Engineers: U.S. infrastructure a 'D'
American Society of Civil Engineers says under-funding has caused the nation's infrastructure to crumble - and stimulus won't do enough.
NEW YORK (CNNMoney.com) -- The nation's roads, bridges, power grid, water supply, schools and transit systems are all in a state of disrepair due to under-funding - and the proposed stimulus plan will not go far enough to solve the problem, according to a report released Wednesday.
The American Society of Civil Engineers, which represents 146,000 engineers across the country and grades the nation's infrastructure every four years, assigned a "D" grade to the country's infrastructure. The group said the cost to repair crumbling public structures has risen to $2.2 trillion from $1.7 trillion in 2005.
"The nation's infrastructure crisis is endangering our future prosperity," ASCE President Wayne Klotz said at a press conference. "Crumbling infrastructure has a direct impact on our personal and economic health."
The group rated 15 infrastructure categories, none of which received a grader higher than "C+." Drinking water, inland waterways, levees, roads and wastewater facilities all received a "D-," the lowest grades on the 2009 report card.
Roads got a particularly poor grade, as Americans spend an estimated 4.2 billion hours a year stuck in traffic, which costs the economy about $78.2 billion a year, according to ASCE. Highway construction is set to receive $30 billion from the stimulus plan - the largest portion of infrastructure spending in the bill.
The national power grid, another key project in the stimulus plan, got a "D+." ASCE said public investment on the grid has not met rising demand for power and electric utility investment needs could rise to $1.5 trillion in 20 years. President Obama has proposed updating the existing structure to a new "smart" grid.
But even if the federal government passes its economic stimulus plan, ASCE still estimates that infrastructure will be under-funded by $1.1 trillion.
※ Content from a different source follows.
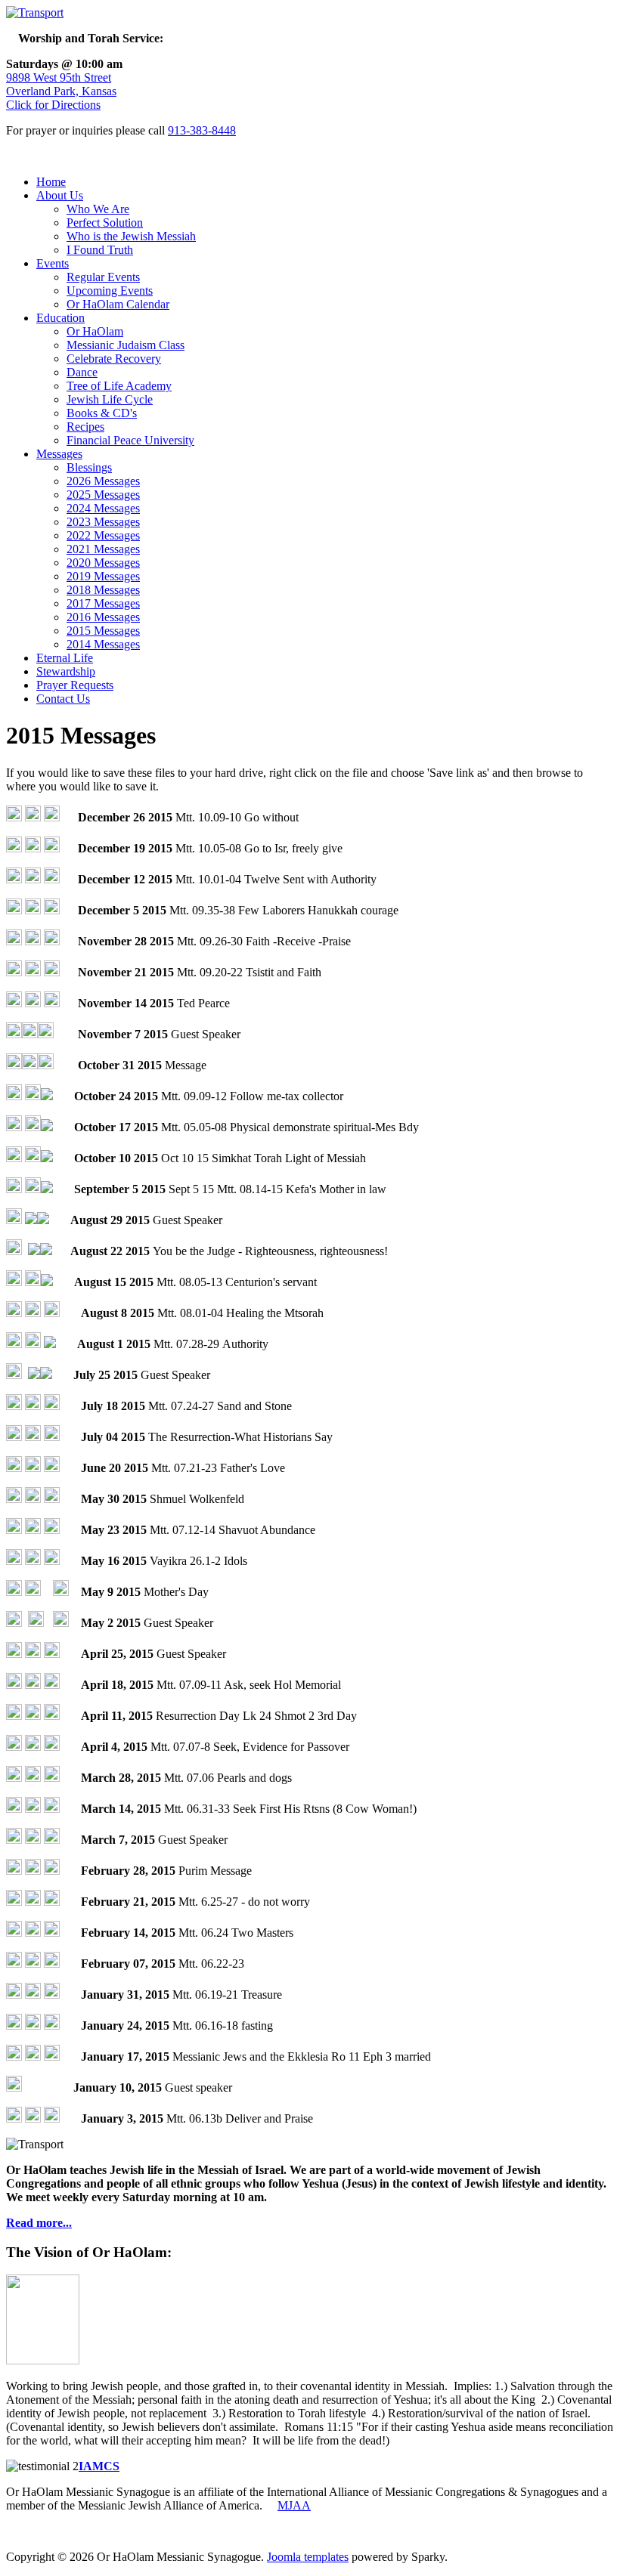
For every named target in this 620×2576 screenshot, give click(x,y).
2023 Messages (103, 521)
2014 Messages (103, 644)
State and federal spending will only amount to $903 billion in the next five years, according to the group's estimates, and stimulus spending is expected to be less than $100 billion.
The group said the stimulus program would amount to a good start, but the country "clearly still has a long way to go."
"By all accounts, infrastructure investment only represents a small percentage of the overall package," said Klotz. "Even with the stimulus package, there remains a still significant - some would say staggering - $1.1 trillion gap in funding."
Still, Klotz supported the bill, calling government's effort a historic level of leadership." He said that each billion dollars spent on infrastructure supports 35,000 jobs and is a key element of the economy's recovery efforts.
The report also presented several broad solutions to the problem, including increasing infrastructure investment on a state and federal level, promoting a culture of sustainability and developing plans for future public works programs.